Bu örgüler, evlenecek genç kızın çeyizi olarak istifleniyor, düğünden sonra “xwendî“ denilen çağrılılara armağan ediliyordu.

1990’lara gelindiğinde, artık düğün çağrılılarına armağan sunma olayı da giderek tavsamaya başlamıştı. Ama, buna rağmen çorap örme işi katlanarak büyümüştü. Hemem hemen her kadının ve “azıv“ genç kızın elinde “penc cağ“, humalı bir şekilde, çorap örüyordu.

Fakat bu kez çeyizlik değildi, bu çoraplar. Kışların zorlu geçtiği Serhet’te, “zarê serê çîyan“ içindi.

“Yazıktır, zarukê serê çiya üşümesin!..“

Bu anekdotu, şunun için anlattım:

Aptal, ahmak ve “benamûs“lar, “Kürt yarası“ olmadığına dair kendi halkını kandırıp inandırmak için, “dağdaki çocuklar“ı kendi halkından kopuk, rastgele sağa sola ateş eden terörist olarak gösteriyorlardı.

Oysa, onlar Kürtlerin “zaruk“larıydı. Kimi anne ve babalar “namus ve haysiyet için“ diyerek, düğününe hazırlar gibi dağa yolcu etmişti. Ama orada unutulmadılar. Gerektiğinde destek önleri, artlarındaydı. Karlı kış aylarında giymeleri gereken yün çoraplar bile halkın kaygısıydı.

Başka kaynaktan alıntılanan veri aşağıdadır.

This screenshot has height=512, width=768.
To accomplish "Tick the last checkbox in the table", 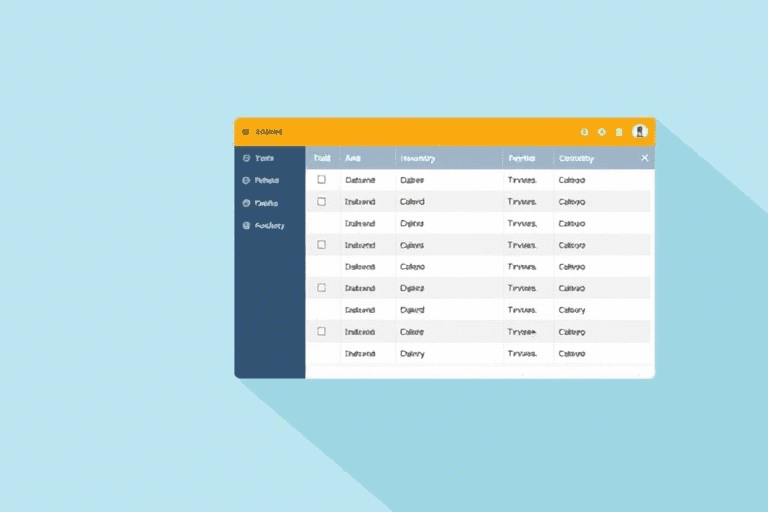I will 322,331.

Çünkü, Kürdistan işgal, zengini, yoksulu, işsizi, çalışanı, çobanı, gavanı, geniş topraklı, hiç topraklısıyla, ayırımsız tüm Kürtlerin en başta yaşama hakkı, konuştuğu dil, diliyle ibadetiyle tekmil hak özgürlükleri ayaklar altındaydı.

Türk rejiminde hayvan hakları tartışma konusu, ama Kürt’ün yaşama hakkı da yoktu. Kürt öldürmek, kuş avlamakla, katliam sinekle mücadele ile eşdeğerdi. Yangın, yıkım ve talan Türk’e haktı.

O nedenle, bu barbarlığa başkaldırı umut ateşiydi. Yoksul veya varlıklı her Kürt, kendini bu ateşi harlamakla görevli sayıyor, hiç bir şey yapamazsa savaşanlara bir tas su veriyordu. Çünkü Kürt için gün, namus günüydü.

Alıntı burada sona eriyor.